11 Octobre 2025
L’Alaska est souvent un décor propice aux mystères. L’immensité blanche, le silence pesant, la sensation d’isolement total : tout s’y prête pour faire naître des tensions aussi physiques que psychologiques comme avait pu le faire la saison 4 de True Detective (en échouant lamentablement). Dans The Last Frontier, Apple TV+ choisit d’explorer cet environnement à travers une histoire de fuite, de loyauté et de secrets d’État. Les deux premiers épisodes posent les bases d’un thriller glacial, parfois maladroit, mais qui sait maintenir une tension continue. Dès la première scène, la série installe le ton : un avion s’écrase au cœur des montagnes enneigées de l’Alaska, libérant une poignée de prisonniers particulièrement dangereux.
Le Marshal américain, Frank Remnick, travaille dans l'Alaska. Bientôt, sa juridiction est bouleversée lorsqu'un avion de transport de prisonniers s'écrase dans la nature, libérant des dizaines de détenus violents. Chargé de protéger la ville, il commence à soupçonner que le crash n'est peut-être pas un accident...
Parmi eux se cache un homme mystérieux, connu sous le nom de code Havlock. Cet incident déclenche une course contre la montre pour le marshal Frank Remnick, joué par Jason Clarke, revenu dans sa ville natale de Fairbanks après une carrière marquée par la violence et la perte. Ce point de départ a quelque chose d’immédiat : tout s’effondre d’un coup, littéralement.
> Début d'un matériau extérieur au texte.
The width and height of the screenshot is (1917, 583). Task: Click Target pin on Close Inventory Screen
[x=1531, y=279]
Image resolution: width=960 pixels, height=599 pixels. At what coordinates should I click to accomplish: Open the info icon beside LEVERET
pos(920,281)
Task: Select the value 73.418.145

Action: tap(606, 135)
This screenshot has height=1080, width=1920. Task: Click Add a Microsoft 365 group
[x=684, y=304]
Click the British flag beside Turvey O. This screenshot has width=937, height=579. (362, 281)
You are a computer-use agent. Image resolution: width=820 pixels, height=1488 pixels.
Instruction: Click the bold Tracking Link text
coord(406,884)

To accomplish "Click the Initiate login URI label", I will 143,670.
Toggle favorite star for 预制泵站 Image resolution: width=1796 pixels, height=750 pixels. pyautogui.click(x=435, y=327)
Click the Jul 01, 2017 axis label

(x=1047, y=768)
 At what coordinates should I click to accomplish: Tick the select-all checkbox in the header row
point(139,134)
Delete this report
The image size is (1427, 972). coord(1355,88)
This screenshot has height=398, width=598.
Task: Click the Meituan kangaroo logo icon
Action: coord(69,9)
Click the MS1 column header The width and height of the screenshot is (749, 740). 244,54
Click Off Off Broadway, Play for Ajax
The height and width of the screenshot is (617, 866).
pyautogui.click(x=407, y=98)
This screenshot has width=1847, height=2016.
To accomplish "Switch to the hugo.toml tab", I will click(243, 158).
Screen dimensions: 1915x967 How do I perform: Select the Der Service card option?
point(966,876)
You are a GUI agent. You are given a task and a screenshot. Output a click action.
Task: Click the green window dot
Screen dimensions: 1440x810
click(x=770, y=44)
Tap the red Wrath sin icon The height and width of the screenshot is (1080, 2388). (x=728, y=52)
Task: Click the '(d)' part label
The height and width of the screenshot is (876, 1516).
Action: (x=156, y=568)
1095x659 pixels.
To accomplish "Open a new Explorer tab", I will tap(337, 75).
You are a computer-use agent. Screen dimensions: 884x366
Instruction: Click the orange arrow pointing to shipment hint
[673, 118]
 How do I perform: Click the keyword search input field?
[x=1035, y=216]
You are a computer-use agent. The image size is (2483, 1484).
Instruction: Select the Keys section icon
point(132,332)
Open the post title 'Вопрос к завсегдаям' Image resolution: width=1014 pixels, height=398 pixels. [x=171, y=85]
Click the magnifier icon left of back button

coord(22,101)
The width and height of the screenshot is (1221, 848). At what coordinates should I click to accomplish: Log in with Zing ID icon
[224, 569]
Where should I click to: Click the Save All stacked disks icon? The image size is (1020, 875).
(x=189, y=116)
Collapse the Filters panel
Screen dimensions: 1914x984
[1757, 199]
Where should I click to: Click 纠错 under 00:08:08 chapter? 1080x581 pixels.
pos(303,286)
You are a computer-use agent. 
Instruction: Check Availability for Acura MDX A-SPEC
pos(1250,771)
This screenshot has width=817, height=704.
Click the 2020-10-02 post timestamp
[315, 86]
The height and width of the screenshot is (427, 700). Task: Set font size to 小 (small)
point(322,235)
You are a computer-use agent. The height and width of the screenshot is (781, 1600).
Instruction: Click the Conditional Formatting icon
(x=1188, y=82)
Le crash sert de déclencheur à une série d’événements où la frontière entre le devoir et le désespoir devient de plus en plus mince. J’ai trouvé intéressant la manière dont la série relie la catastrophe à la vie personnelle de Frank. Sa promesse de raccrocher pour ouvrir un bed and breakfast avec sa femme Sarah est vite balayée par le chaos.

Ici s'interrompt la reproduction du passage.